Jefferson had a variety of poultry at Monticello, including chickens, ducks, Guinea fowl, peacocks, pigeons, geese, and turkeys.
Primary Source References
1771. "Thin the trees...Keep in it deer, rabbits, Peacocks, Guinea poultry, pidgeons &c. Let it be an asylum for hares, squirrels, pheasants, partridges...court them to it by laying food for them in proper places..." 
1806 November 30. (Jefferson to Ellen Wayles Randolph Coolidge). "By Davy I send you a pair of Bantam fowls; quite young: so that I am in hopes you will now be enabled to raise some. I propose on their subject a question of natural history for your enquiry: that is whether this sis the Gallina Adrianica, or Adria, the Adsatck cock of Aristotle? For this you must examine Buffon etc." 
1806 December 12. (Ellen Wayles Randolph Coolidge to Jefferson). "I recieved [sic] the Bantams for which I am very much obliged to you. They seem to be larger, and younger, than the first and I think them handsomer." 
1807 February 17. (Ellen Wayles Randolph Coolidge to Jefferson). "As for the Bantam she laid one egg in the cold weathe rand eat it up. I am very much afraid she will do all the others so. If she does she will be as worthless as the others but in spite of that I am very fond of them and think them very handsome. The old ones are quite tame but the new much to the contrary." 
1807 June 29. (Jefferson to Ellen Wayles Randolph Coolidge). "How go on the Bantams? I rely on you for their care, as I do on Anne for the Algerine fowls, and on our arrangements at Monticello for the East Indians. These varieties are pleasant for the table and furnish an agreeable diversification in our domestic occupations." 
1807 November 1. (Jefferson to Ann Cary Randolph Bankhead). "I expect a pair of wildgeese of a family which have been natives for several generations, but they will hardley be here in time for Davy. They are entirely domesticated, beautiful have a very musical note, and are much superior to the tame for the table." 
1807 November 11. (Ellen Wayles Randolph Coolidge to Jefferson). "ONe of my poor little Bantams is dead and the one which I liked the best although it was the old one. He had got so tame that he could fly up in my lap and eat out of my hand. All the children were sorry at his death." 

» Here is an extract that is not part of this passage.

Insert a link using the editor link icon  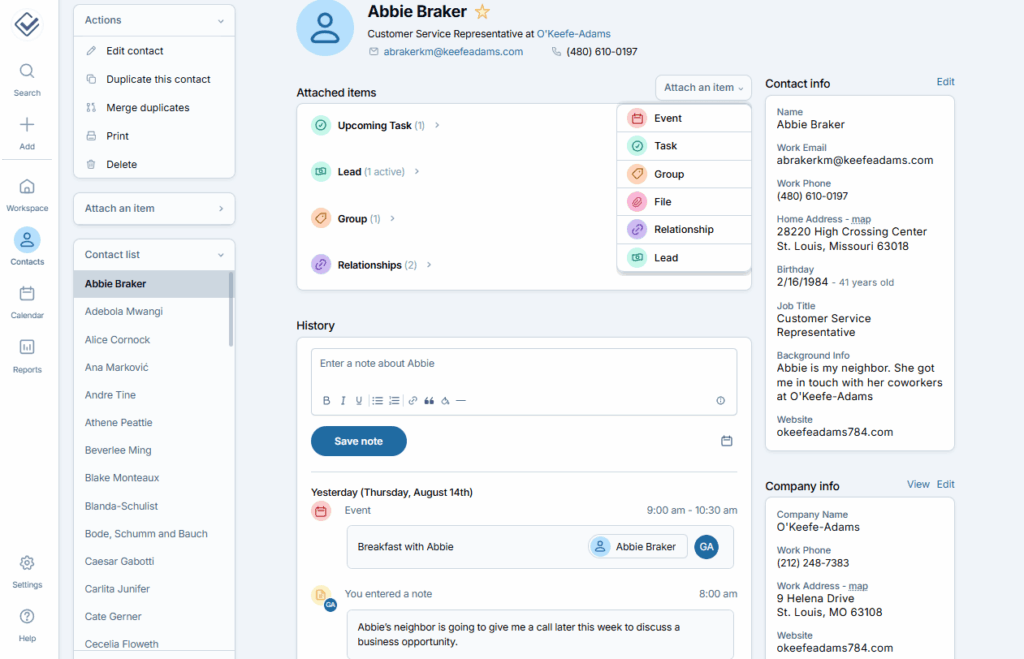click(412, 400)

1808 March 11. (Ellen Wayles Randolph Coolidge to Jefferson). "I am in a fair way to raise some Bantams as the hen is now setting. She has take up her residence in the cellar. Has laid 13 eggs and I hope will hatch some chickens." 
1808 March 14. (Jefferson to Ellen Wayles Randolph Coolidge). "I am glad to learn you are at length likely to succeed with your Bantams. They are worthy of your attention." 
1808 March 18. (Ellen Wayles Randolph Coolidge to Jefferson). "My bantam will hatch in 10 days and I hope I shall raise some of her chickens but they are so delicate. She hatched some last year. We took great care of them but they died." 
1808 March 29. (Jefferson to Ellen Wayles Randolph Coolidge). "I am glad to hear you expect a family of Bantams. Take good care of them. Is it not best to put the hen into a tobacco stick coop in and round which the chickens will always stay." 
1808 July 15. (Martha Jefferson Randolph to Jefferson). "I must beg the favor of you...to bring me a little ivory memorandum book...I find my chicken accounts troublesome without some assistance of the kind." 
1808 June 4. "Gave for bringing home a pea-hen."